Started by SHARK, July 30, 2023, 08:44:03 PM

Previous topic - Next topic

jeff37923

Quote from: SHARK on July 30, 2023, 08:44:03 PM
Greetings!

I was reviewing my campaign notes, and making additions based upon my reading of various historians, archeologists, and scholars. It rather soon dawned on me that in contrast to the OSR prophets, and the founding parameters established by the early years of the hobby--in historical mythology, magic is *everywhere*. There are supernatural spirits *everywhere*. In Slavic myth, the Domovoi, the Kikimora, are supernatural house spirits that live in every house. The Banya--or Bathouse--has it's own Banya spirit. Every stream and lake has Vodyanoi living in them, and Rusalka spiritual creatures. The farm fields have savage Polidnitsa--a Grain woman that kills you with a scythe if you plough at Noon, or fail to provide sufficient offerings to her. The Finns and Bhalts have Goblins, Gremlins, and Gnomes living in the hills, and various elemental humanoids living in every natural feature--the forest, the earth, the rivers, fire, and mountains. Even graveyards and cemeteries have monsters and spirits constantly involved. Vikings, likewise have Trolls living under bridges and on the edge of communities, as well as dwarves, and elves. Oh, and in the forests are sexy Hulda women waiting to pounce on attractive men, breeding them, enslaving them, or eating them. Vampires, werewolves, dragons, demons, and giants--are also everywhere. There are lots of interracial breeding going on with angelic beings, demons, dragons, and supernatural spirits of every flavour. The Greeks of course give us Minotaurs, Centaurs, Nymphs, Dryads, and Satyrs.
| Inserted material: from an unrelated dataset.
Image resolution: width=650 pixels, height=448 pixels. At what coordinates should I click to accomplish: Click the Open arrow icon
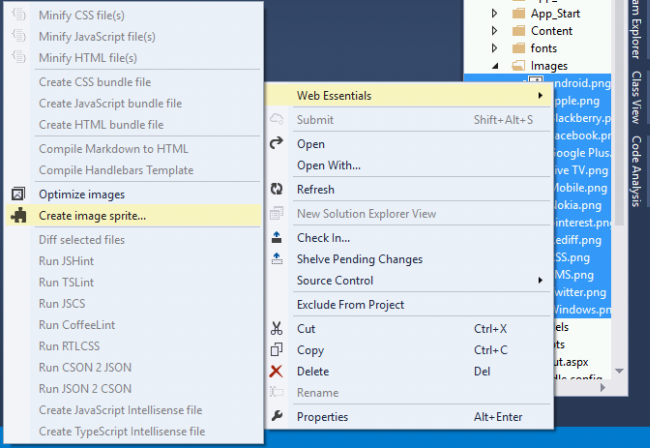coord(277,144)
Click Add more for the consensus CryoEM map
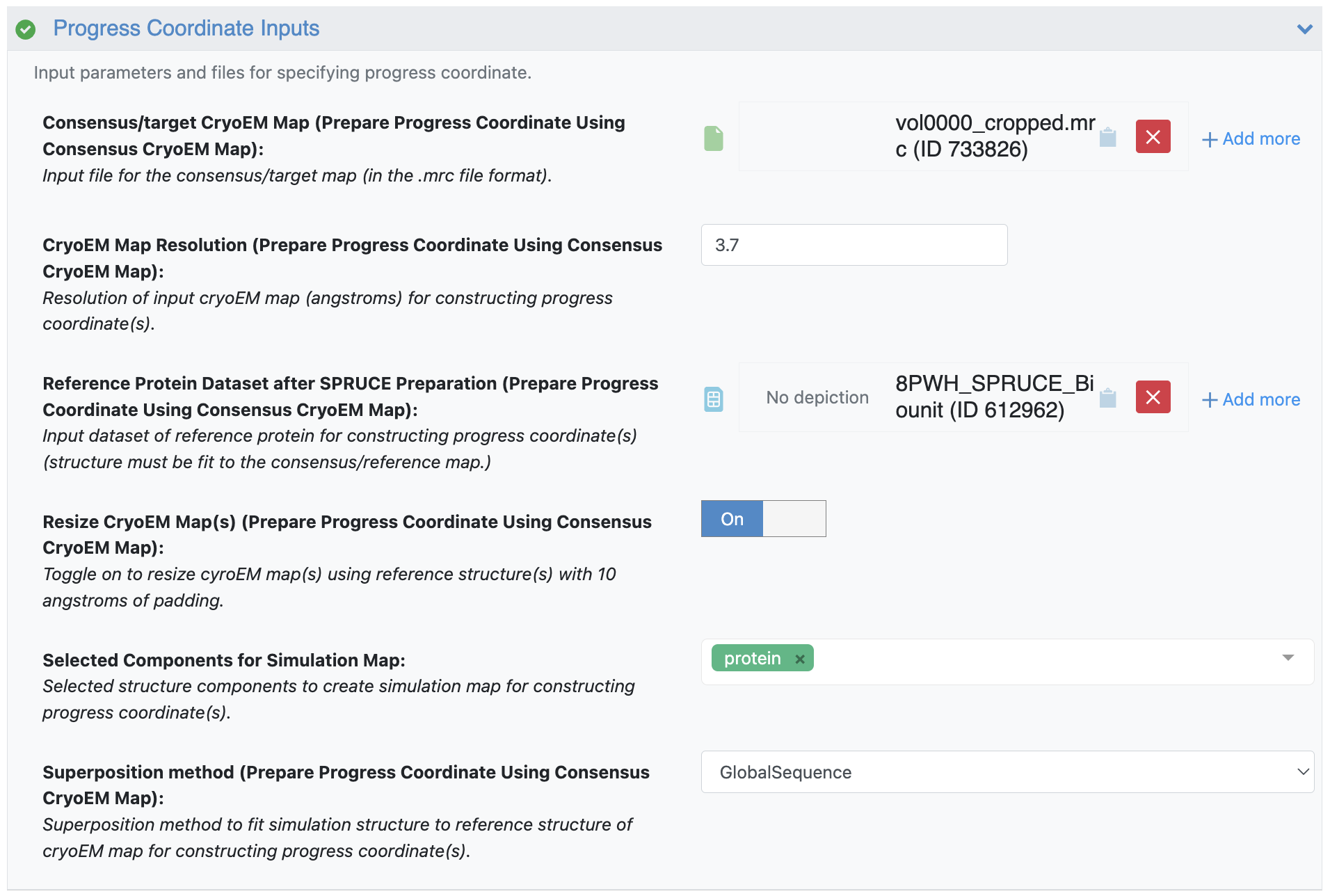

There are Divine-Blooded heroes and women everywhere, as well as half-dragon children with humanoid form and magical powers. Half Demons? Yes, there are plenty of them. Half Human, Half Water spirit? Or Tree spirit? Or earth spirit? Yep, all of them. They all look wierd, or gorgeous, and have magical powers too. Half Giants and Half Ogres? Yes, they are common too. The Norse often talk about those people or individuals that are Giant-Blooded, or Troll-Blooded, or have somehow mixed with Wolves, Bears, and Boars--the famous Lycanthropes.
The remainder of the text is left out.